[Begin Records provided]

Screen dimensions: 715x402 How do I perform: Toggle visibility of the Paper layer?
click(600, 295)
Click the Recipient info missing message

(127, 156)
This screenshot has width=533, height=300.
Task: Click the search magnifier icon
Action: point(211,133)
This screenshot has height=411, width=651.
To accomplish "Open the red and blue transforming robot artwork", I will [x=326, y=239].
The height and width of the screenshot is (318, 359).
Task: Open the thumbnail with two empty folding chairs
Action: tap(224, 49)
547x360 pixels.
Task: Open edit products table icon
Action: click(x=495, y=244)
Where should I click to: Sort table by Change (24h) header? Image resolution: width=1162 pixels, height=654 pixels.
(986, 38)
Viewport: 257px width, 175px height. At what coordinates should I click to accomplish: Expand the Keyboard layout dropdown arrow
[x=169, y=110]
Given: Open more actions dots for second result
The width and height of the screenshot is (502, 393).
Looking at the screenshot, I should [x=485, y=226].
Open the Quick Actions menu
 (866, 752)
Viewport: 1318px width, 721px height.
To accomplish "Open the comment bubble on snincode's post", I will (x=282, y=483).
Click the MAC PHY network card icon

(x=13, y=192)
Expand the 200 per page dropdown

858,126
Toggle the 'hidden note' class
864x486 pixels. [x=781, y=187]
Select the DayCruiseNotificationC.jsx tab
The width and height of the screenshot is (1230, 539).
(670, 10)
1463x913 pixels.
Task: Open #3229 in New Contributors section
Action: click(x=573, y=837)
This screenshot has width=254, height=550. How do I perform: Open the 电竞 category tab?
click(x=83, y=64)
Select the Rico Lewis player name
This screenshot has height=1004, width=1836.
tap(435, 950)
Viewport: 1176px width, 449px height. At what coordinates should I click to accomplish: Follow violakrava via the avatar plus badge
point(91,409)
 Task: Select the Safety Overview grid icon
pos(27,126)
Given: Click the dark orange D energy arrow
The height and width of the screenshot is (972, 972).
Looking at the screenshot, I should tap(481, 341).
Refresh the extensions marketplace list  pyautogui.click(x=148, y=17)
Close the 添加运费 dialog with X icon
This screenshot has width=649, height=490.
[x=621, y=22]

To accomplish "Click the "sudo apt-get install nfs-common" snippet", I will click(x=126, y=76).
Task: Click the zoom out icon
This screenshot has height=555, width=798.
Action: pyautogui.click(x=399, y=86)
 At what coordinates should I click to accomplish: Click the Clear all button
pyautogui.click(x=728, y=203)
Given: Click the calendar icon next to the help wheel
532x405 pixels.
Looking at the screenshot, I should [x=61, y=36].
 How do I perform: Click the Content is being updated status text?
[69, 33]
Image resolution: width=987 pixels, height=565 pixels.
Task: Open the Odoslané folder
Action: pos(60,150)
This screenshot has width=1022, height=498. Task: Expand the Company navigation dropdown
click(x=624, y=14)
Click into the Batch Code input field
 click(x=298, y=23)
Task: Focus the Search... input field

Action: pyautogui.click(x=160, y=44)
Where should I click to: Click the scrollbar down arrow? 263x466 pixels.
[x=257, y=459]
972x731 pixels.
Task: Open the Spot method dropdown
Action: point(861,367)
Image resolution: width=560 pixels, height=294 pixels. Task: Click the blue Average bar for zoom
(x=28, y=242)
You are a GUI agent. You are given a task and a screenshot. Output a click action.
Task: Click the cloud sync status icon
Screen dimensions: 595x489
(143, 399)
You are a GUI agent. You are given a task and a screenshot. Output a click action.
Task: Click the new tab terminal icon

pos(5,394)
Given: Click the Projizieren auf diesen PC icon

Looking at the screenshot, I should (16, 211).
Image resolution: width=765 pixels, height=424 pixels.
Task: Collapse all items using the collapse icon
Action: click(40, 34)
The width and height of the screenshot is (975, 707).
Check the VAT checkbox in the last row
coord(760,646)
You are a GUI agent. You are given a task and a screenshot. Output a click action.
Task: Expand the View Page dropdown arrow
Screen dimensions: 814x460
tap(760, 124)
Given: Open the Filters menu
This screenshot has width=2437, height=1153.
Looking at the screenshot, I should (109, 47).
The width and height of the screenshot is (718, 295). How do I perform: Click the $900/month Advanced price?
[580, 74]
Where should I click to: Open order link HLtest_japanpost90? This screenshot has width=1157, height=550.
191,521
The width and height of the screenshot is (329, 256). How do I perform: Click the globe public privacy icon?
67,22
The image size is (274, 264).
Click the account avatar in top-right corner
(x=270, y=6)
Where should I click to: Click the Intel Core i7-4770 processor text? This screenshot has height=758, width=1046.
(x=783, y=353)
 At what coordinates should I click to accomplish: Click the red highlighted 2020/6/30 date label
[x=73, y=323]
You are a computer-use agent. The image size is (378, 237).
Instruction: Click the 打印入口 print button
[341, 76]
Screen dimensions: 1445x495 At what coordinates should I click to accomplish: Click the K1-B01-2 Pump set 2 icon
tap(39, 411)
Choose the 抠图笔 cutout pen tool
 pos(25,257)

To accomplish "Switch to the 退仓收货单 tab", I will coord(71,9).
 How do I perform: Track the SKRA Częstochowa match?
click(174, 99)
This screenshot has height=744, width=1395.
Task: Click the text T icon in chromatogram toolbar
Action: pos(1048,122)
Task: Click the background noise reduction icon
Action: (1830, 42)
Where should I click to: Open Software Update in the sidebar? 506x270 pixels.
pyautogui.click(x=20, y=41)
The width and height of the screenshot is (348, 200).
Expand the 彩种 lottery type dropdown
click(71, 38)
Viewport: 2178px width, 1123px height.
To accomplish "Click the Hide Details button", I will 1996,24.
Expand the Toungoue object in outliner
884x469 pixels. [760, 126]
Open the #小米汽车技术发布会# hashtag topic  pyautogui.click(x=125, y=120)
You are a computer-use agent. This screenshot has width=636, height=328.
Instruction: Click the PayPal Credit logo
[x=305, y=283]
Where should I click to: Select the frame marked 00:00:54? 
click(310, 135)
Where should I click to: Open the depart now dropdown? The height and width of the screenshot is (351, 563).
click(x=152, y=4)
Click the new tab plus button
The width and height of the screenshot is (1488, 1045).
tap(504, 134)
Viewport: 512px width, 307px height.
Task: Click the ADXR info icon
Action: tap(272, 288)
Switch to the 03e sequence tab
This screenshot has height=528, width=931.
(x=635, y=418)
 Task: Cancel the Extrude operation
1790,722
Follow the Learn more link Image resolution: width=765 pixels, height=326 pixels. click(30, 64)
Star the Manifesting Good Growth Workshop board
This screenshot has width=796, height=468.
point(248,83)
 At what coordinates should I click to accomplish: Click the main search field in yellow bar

[End Records provided]

Can you reproduce the material word for word, from the line with "Click into the Batch Code input field" up to and including the line with "coord(760,646)"?

**Written answer**
Click into the Batch Code input field
 click(x=298, y=23)
Task: Focus the Search... input field

Action: pyautogui.click(x=160, y=44)
Where should I click to: Click the scrollbar down arrow? 263x466 pixels.
[x=257, y=459]
972x731 pixels.
Task: Open the Spot method dropdown
Action: point(861,367)
Image resolution: width=560 pixels, height=294 pixels. Task: Click the blue Average bar for zoom
(x=28, y=242)
You are a GUI agent. You are given a task and a screenshot. Output a click action.
Task: Click the cloud sync status icon
Screen dimensions: 595x489
(143, 399)
You are a GUI agent. You are given a task and a screenshot. Output a click action.
Task: Click the new tab terminal icon

pos(5,394)
Given: Click the Projizieren auf diesen PC icon

Looking at the screenshot, I should (16, 211).
Image resolution: width=765 pixels, height=424 pixels.
Task: Collapse all items using the collapse icon
Action: click(40, 34)
The width and height of the screenshot is (975, 707).
Check the VAT checkbox in the last row
coord(760,646)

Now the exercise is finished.